Television: Elementary, "Render, and Then Seize Her"

I suppose I'm naturally primed to enjoy anything that features Steve Winwood as a major clue. (Did anyone else think it was "Pie of Love" as a kid?)

Uh... Let's see. A woman is kidnapped. She and her husband run a post-production company that is bleeding money, and the husband is on the brink of divorcing her. And there's a prenup. So of course all signs point to the husband (who also refuses to share key info with the police because he says he's following the kidnapper's orders so he can get his wife back), which means the husband didn't do it.

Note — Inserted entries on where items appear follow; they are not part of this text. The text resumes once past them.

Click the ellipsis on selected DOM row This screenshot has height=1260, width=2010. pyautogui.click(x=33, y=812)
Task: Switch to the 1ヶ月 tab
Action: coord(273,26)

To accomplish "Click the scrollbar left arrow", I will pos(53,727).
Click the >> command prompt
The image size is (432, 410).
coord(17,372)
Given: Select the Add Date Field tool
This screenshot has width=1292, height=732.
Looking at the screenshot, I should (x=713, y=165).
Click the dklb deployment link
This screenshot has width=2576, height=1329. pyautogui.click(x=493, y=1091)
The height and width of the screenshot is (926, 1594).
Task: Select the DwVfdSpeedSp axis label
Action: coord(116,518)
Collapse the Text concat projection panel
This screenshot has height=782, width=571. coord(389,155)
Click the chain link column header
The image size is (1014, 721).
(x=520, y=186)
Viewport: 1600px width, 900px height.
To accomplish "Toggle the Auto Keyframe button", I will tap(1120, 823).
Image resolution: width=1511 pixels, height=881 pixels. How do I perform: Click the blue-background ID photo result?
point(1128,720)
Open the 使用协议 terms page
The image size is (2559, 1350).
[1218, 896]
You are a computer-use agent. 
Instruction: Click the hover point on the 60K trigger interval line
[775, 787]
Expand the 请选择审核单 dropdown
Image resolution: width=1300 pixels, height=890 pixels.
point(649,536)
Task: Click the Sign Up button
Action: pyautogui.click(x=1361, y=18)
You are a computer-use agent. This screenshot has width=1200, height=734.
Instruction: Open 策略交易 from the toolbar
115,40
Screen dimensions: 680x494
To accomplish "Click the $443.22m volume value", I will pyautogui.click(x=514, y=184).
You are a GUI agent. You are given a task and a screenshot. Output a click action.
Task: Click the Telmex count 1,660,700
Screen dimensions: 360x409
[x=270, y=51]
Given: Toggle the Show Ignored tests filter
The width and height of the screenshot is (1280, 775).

It's pretty clear that, when dealing with video people, and video of the parking lot where the kidnapping occurred is key to the case, that the video will be unreliable. And—to continue in that line of logic—it means it was an inside job. Because you'd need someone who could manipulate the video and also had access to it. Right?

Whatever. You can take it from there, I'm sure. Meanwhile, Plot B was about how Gregson's girlfriend Paige (Virginia Madsen, now also seen on Designated Survivor) wanted to hire Holmes on the DL to look into stuff going on at her doctor's office. You may or may not remember that she has MS. Anyway, Holmes clears that up fairly easily but then realizes Paige is going broke due to the expense of her treatment and lack of insurance coverage. Or maybe she has insurance but it's not very good? I dunno, I wasn't listening that closely. Anyway, Holmes promotes marriage to Gregson as the answer to this particular problem. At which point there is a ridiculous amount of people saying, "You?! Suggesting marriage?!" which seemed really over the top. I know Holmes has expressed contempt for the institution of marriage in the past, but not as vehemently (to my recollection) as everyone acted like he did. I mean, if it were that Holmes said every time they dealt with a married couple, "This is why marriage is ridiculous," then I'd get it. But he doesn't. So chill, people. Geez.

All in all, it was a cute episode, nicely balanced between the two plots, and fairly engaging overall despite the somewhat predictable crime/resolution.